## [JOB]
Name every person mentioned in the Ostrzolek biography other than Matthias Ostrzolek himself.

Matthias Ostrzolek (born 5 June 1990) is a German professional footballer who plays as a left-back.

Early life 
Ostrzolek's parents emigrated from the Polish region of Silesia and settled in Bochum. Ostrzolek was born on 5 June 1990 in Bochum and grew up in the district of Langendreer.

International career
In 2007, Ostrzolek played in two matches for the U-17 national team of Poland against Lithuania. He did not receive further call-ups from Poland national teams and later chose to represent Germany at the youth level.

On 21 March 2011, Ostrzolek was first invited to the U-21 national team of Germany, when he was nominated by coach Rainer Adrion for the friendlies against the Netherlands and Italy. On 25 March 2011, he was brought on as a substitute in the 22nd minute for Shervin Radjabali-Fardi in a 3–1 win in Sittard-Geleen against the Netherlands. Four days later he came in to replace the 2–2 draw against Italy in Kassel in the 83rd minute for İlkay Gündoğan. Matthias Ostrzolek qualified with the U-21 National Team Germany for the European Under-21 Football Championships 2013. The team won in qualifying to win the group and eliminated in the play-off against Switzerland; a 1–1 draw in the first leg in the BayArena in Leverkusen followed by a 3–1 victory in the second leg in Lucerne. Ostrzolek did not play in the play-off. On 24 March 2013, Ostrzolek played for the last time for the U-21 team of Germany when he at 2–1 victory in the friendly match against Israel in Tel Aviv in the 19th minute came in to replace Tony Jantschke. On 16 May 2013, he was not nominated in the preliminary squad for U-21 Football Championship in 2013.

## [RECORDS SHOWN]
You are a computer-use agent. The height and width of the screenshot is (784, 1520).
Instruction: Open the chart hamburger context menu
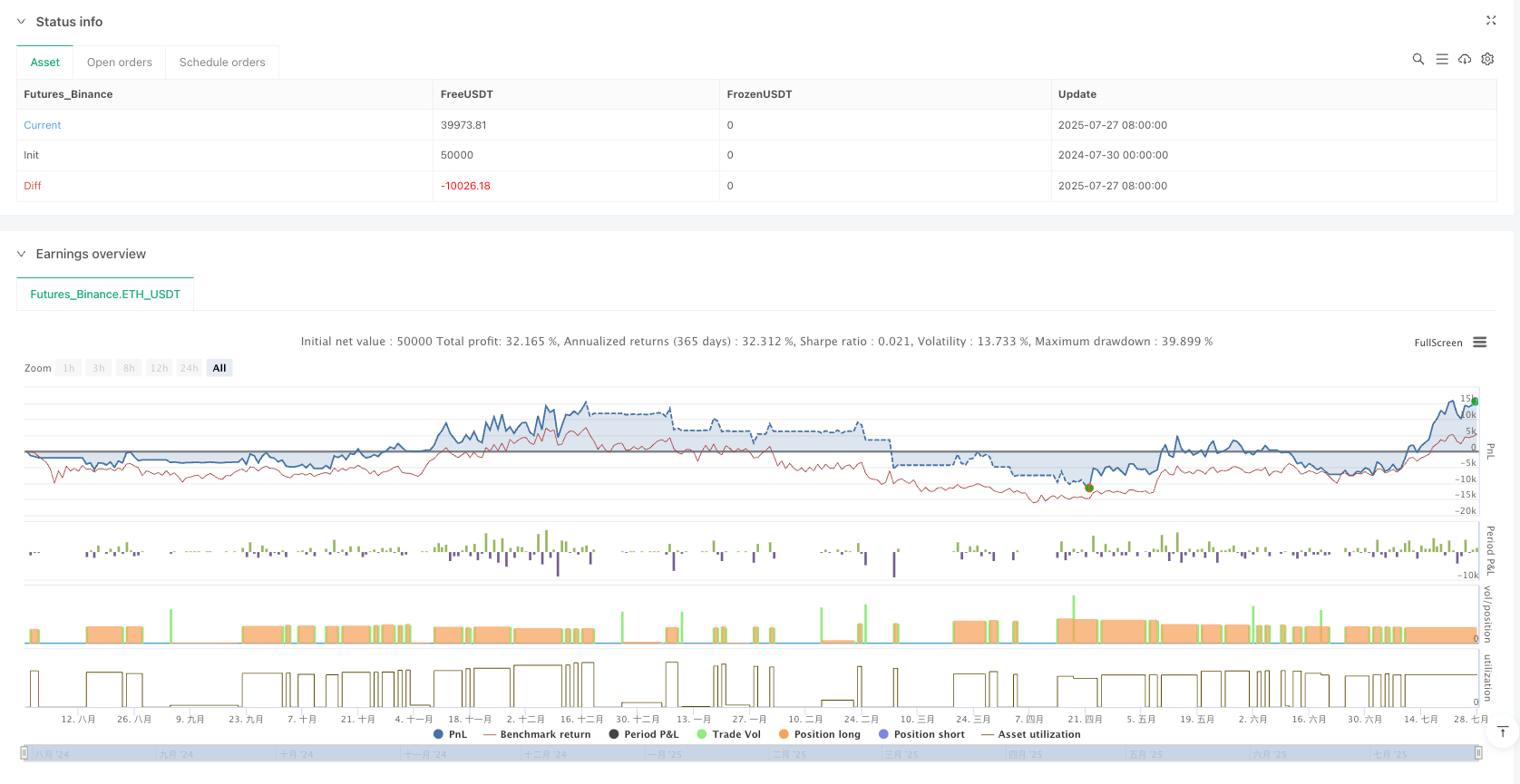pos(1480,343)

...

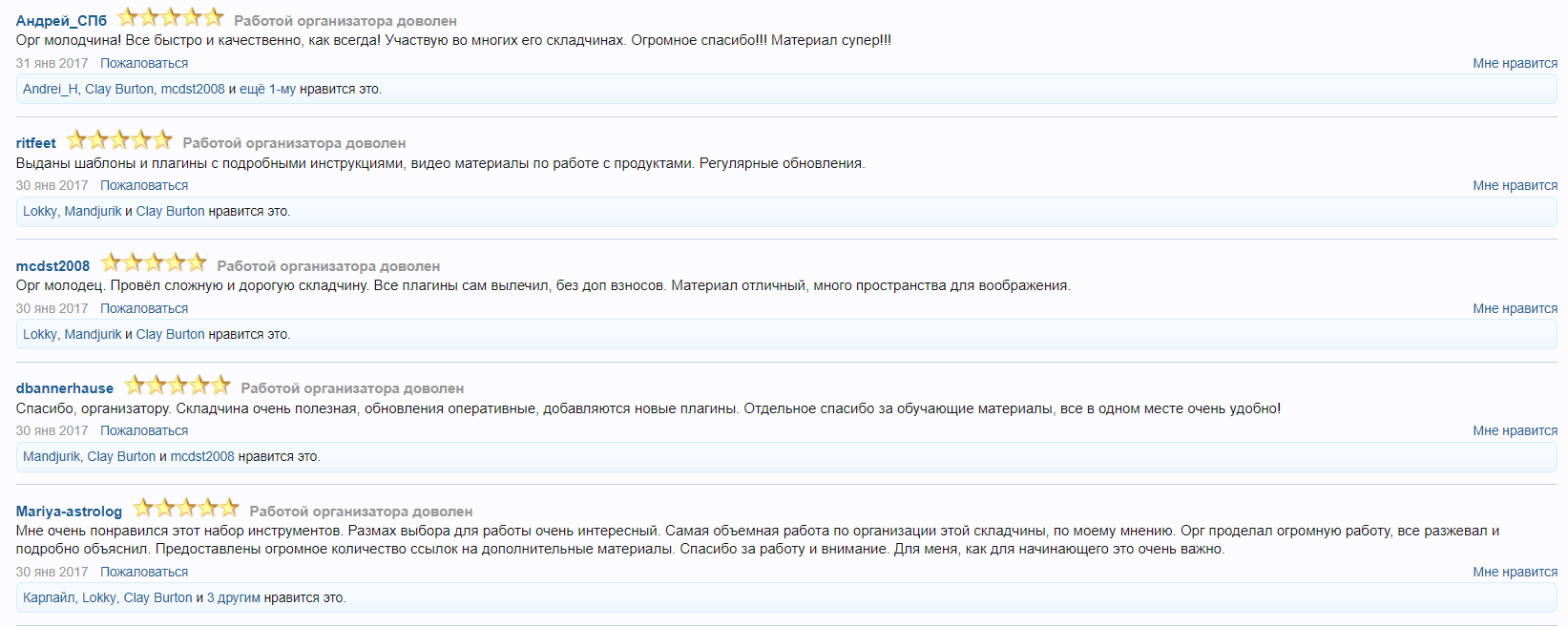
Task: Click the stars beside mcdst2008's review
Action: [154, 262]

## [THE SOLUTION]
Rainer Adrion, Shervin Radjabali-Fardi, İlkay Gündoğan, Tony Jantschke